>>>

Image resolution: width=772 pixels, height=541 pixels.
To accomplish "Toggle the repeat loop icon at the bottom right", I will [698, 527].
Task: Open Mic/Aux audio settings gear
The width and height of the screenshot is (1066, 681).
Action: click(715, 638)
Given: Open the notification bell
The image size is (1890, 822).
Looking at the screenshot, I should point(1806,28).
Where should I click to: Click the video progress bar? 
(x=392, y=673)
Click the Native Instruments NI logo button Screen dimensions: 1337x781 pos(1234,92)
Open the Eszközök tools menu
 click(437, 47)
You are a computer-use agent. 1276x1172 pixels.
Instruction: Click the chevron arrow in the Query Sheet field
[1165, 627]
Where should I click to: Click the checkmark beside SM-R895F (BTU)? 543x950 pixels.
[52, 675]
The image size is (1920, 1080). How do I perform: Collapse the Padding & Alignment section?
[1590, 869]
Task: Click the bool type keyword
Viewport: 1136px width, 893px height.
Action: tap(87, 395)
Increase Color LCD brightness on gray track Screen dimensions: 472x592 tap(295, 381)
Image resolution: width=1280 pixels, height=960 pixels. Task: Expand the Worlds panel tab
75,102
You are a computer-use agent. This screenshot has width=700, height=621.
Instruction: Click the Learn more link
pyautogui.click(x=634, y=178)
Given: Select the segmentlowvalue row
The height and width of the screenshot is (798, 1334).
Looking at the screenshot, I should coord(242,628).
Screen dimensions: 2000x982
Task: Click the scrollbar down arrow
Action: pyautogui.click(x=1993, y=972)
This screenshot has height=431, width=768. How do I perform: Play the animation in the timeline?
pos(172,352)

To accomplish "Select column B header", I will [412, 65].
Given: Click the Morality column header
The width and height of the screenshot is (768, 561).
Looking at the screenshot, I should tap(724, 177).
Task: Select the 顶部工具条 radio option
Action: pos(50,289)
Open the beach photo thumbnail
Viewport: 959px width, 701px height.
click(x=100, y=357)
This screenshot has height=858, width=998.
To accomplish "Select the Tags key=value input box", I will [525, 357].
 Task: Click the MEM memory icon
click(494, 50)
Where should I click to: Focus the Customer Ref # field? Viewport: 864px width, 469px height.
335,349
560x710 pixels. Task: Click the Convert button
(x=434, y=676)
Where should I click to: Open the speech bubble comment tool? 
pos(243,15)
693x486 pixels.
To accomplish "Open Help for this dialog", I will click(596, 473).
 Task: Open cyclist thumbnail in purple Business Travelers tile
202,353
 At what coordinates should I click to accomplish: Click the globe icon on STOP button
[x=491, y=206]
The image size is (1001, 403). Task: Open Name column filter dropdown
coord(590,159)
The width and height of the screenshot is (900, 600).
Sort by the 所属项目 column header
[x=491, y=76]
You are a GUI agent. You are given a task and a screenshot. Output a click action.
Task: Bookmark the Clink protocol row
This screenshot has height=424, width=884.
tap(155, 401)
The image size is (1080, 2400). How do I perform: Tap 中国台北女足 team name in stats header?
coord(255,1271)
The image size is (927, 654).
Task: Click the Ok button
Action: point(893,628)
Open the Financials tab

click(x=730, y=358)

<<<

- WHAT IS NEEDED -
However many lines the data holds, return each one exactly.

- WRITTEN RESPONSE -
Image resolution: width=772 pixels, height=541 pixels.
To accomplish "Toggle the repeat loop icon at the bottom right", I will [698, 527].
Task: Open Mic/Aux audio settings gear
The width and height of the screenshot is (1066, 681).
Action: click(715, 638)
Given: Open the notification bell
The image size is (1890, 822).
Looking at the screenshot, I should point(1806,28).
Where should I click to: Click the video progress bar? 
(x=392, y=673)
Click the Native Instruments NI logo button Screen dimensions: 1337x781 pos(1234,92)
Open the Eszközök tools menu
 click(437, 47)
You are a computer-use agent. 1276x1172 pixels.
Instruction: Click the chevron arrow in the Query Sheet field
[1165, 627]
Where should I click to: Click the checkmark beside SM-R895F (BTU)? 543x950 pixels.
[52, 675]
The image size is (1920, 1080). How do I perform: Collapse the Padding & Alignment section?
[1590, 869]
Task: Click the bool type keyword
Viewport: 1136px width, 893px height.
Action: tap(87, 395)
Increase Color LCD brightness on gray track Screen dimensions: 472x592 tap(295, 381)
Image resolution: width=1280 pixels, height=960 pixels. Task: Expand the Worlds panel tab
75,102
You are a computer-use agent. This screenshot has width=700, height=621.
Instruction: Click the Learn more link
pyautogui.click(x=634, y=178)
Given: Select the segmentlowvalue row
The height and width of the screenshot is (798, 1334).
Looking at the screenshot, I should coord(242,628).
Screen dimensions: 2000x982
Task: Click the scrollbar down arrow
Action: pyautogui.click(x=1993, y=972)
This screenshot has height=431, width=768. How do I perform: Play the animation in the timeline?
pos(172,352)

To accomplish "Select column B header", I will [412, 65].
Given: Click the Morality column header
The width and height of the screenshot is (768, 561).
Looking at the screenshot, I should tap(724, 177).
Task: Select the 顶部工具条 radio option
Action: pos(50,289)
Open the beach photo thumbnail
Viewport: 959px width, 701px height.
click(x=100, y=357)
This screenshot has height=858, width=998.
To accomplish "Select the Tags key=value input box", I will [525, 357].
 Task: Click the MEM memory icon
click(494, 50)
Where should I click to: Focus the Customer Ref # field? Viewport: 864px width, 469px height.
335,349
560x710 pixels. Task: Click the Convert button
(x=434, y=676)
Where should I click to: Open the speech bubble comment tool? 
pos(243,15)
693x486 pixels.
To accomplish "Open Help for this dialog", I will click(596, 473).
 Task: Open cyclist thumbnail in purple Business Travelers tile
202,353
 At what coordinates should I click to accomplish: Click the globe icon on STOP button
[x=491, y=206]
The image size is (1001, 403). Task: Open Name column filter dropdown
coord(590,159)
The width and height of the screenshot is (900, 600).
Sort by the 所属项目 column header
[x=491, y=76]
You are a GUI agent. You are given a task and a screenshot. Output a click action.
Task: Bookmark the Clink protocol row
This screenshot has height=424, width=884.
tap(155, 401)
The image size is (1080, 2400). How do I perform: Tap 中国台北女足 team name in stats header?
coord(255,1271)
The image size is (927, 654).
Task: Click the Ok button
Action: point(893,628)
Open the Financials tab

click(x=730, y=358)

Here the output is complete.